Call to ban plastic bottles

TT, New Delhi, Feb. 19: Sections of medics' associations today called on the Centre to enforce a proposed ban on the use of polyethylene terephthalate (PET) or plastic containers to package some medications and impose rigorous quality standards on plastic packaging of other edible products.
The Indian Academy of Paediatrics (IAP) and the Federation of Obstetrics and Gynaecological Societies of India (Fogsi) are among groups that want the health ministry to enforce its proposal notified last September to ban the use of PET plastic for packaging medicines for children, pregnant women and the elderly.
Amid studies from outside India suggesting that PET bottles may under certain circumstances leach endocrine-disrupting compounds, the health ministry had issued a notification on September 29, 2014, seeking objections and suggestions from stakeholders.
The material is widely used to package drinking water, beverages and liquid medical formulations. The plastics industry has asserted that PET bottles are not a source of endocrine disrupters.

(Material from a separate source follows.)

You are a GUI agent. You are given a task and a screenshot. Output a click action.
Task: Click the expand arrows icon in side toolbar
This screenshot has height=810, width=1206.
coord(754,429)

But Himjagriti, a Dehra Dun-based NGO campaigning against plastic waste, has been urging doctors to articulate what some claim are emerging health concerns about PET. "We've been trying to persuade doctors to speak up about this," Himjagriti's president Ajay Jugran said.
Himjagriti and representatives of IAP and Fogsi today cited medical studies that they claim link chemicals from PET plastic bottles with several health issues connected to endocrine disruption.
A study, published in the journal Environmental Health Perspectives in 2010, had suggested that the contents of PET bottles and the temperatures at which they are stored appear to influence the rate and magnitude of leaching of various phthalates. The study conducted by US researchers had indicated that phthalates leach into products such as soda and vinegar more readily than into bottled water and that there is greater leaching at higher temperatures.
The study had, however, called for "more research" to "clarify the mechanisms through which beverages or condiments in PET containers may be contaminated by endocrine-disrupting chemicals".
"The evidence suggests it is time to act now -- the government should go ahead with the proposed ban," said Sanjeev Bagai, a senior consultant paediatrician in New Delhi, who's among the doctors who cited studies indicating the presence of endocrine-disrupting chemicals in PET bottles.
Himjagriti cited a recent study it had commissioned at the National Test House, Calcutta, which has also suggested that levels of a compound called DEHP-phthalate -- a constituent of plastic containers -- leached by PET bottles increases with temperature.
The study had found that the DEHP-phthalate level in pharmaceutical bottles stored at 40 degrees C was 0.024 parts per million, or four-fold higher than the safe level prescribed by the US Environmental Protection Agency.
Doctors have also cited statements from the American Society for Reproductive Medicine and the International Federation of Fertility Societies that they claim have linked phthalates and a compound called biphenol A (bpA) with decreased fertility and increased rates of miscarriages.
"We do not have any epidemiological studies from India that specifically link PET with ill health, but the evidence from other countries is strong," said Seema Singhal, an assistant professor or obstetrics and gynaecology at the All India Institute of Medical Sciences, New Delhi.
The doctors have also called for rigorous enforcement of quality standards on PET bottles used to package or store water. "The packaging of medicines should be just the start -- we have to start somewhere," she said.
The phthalates that get released into bottles, she said, have the potential to blend with the contents of bottles and contribute to health issues such as increased rates of miscarriages, pre-term births, and or development disabilities in the womb or during childhood.
The health ministry's September notification followed a set of recommendations by the government's drugs technical advisory board and is expected to come into force six months after its publication in the official gazette.